The losses are also attributed to increased cost of borrowing in the period under review incurring an additional Sh2.3 billion in interest expense.

Also, the movement in international oil prices during the year unfavourably impacted the Group’s fuel hedges resulting into an additional Sh5 billion in realised fuel hedges losses.

The firm however recorded a 75 per cent reduction in operating loss from Sh16.3 billion in 2015 to Sh4.1 billion in the period under review.

“The operating loss improvement of Sh12.2 billion was underpinned by a growth in cabin factor to 68.3 per cent, with an increase in passenger numbers from 4.18 million to 4.23 million, a reduction in direct operating costs, overheads and fuel and an increase in fleet costs,” said Mbuvi Ngunze KQ Chief Executive.

Ngunze says that excluding one-off impacts related to asset sales, compensation for late delivery of new aircraft, write-offs, impairments and provisions, the group broke-even at operating loss level, an improvement of Sh11 billion, while loss before tax improved by Sh2.5 billion.

The airlines revenue grew by 5 percent to Sh116 billion in the period under review from Sh110 billion in 2015 while total assets went down to Sh158 billion from Sh182 billion in 2015.

“The results were achieved in a tough aviation context, in which airlines continue to be weighed down by wild currency fluctuations, volatility in fuel prices, and a changing commodity price environment. An industry forecast by IATA indicates that African airlines will continue to be in negative profit territory in 2016, despite overall improvement in performance. In conjunction with the overall trajectory of the results, a number of other key performance indicators for Kenya Airways also showed marked improvements,” he explained.

The firm is currently working on a turnaround strategy that includes staff right sizing, and rationalising its fleet through selling off and leasing some of its surplus aircraft.

The airline in January 2016 sold two aircrafts to Oklahoma based Omni Air international at an estimated Sh14.6 billion.

An additional five aircraft have been sub-leased. The airline is however yet to sell its 30 acre piece of land at Embakasi.

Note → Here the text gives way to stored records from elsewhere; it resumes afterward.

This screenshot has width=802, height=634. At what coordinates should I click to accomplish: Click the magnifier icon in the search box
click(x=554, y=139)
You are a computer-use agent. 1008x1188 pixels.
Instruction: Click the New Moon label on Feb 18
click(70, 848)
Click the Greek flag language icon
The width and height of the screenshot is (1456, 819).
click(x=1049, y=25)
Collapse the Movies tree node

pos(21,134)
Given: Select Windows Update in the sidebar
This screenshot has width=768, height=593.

The airline is set to send home up to 600 employees and has already sent home 80.

“The Government of Kenya and KLM, in their capacity as major investors in Kenya Airways, have indicated their continued strong support of the company’s operational turnaround and the capital structure optimisation process; are closely involved throughout the process and intend to remain major stakeholders in the company over the long term,” said Ngunze.

The company secured bridge financing to the tune of USD 200 million (Sh20 billion). The first tranche of USD 100 million (Sh10 billion) was received in September 2015 and the second tranche was received in July 2016.

This borrowing is supported through an on-lending agreement from the Government of Kenya as a key stakeholder.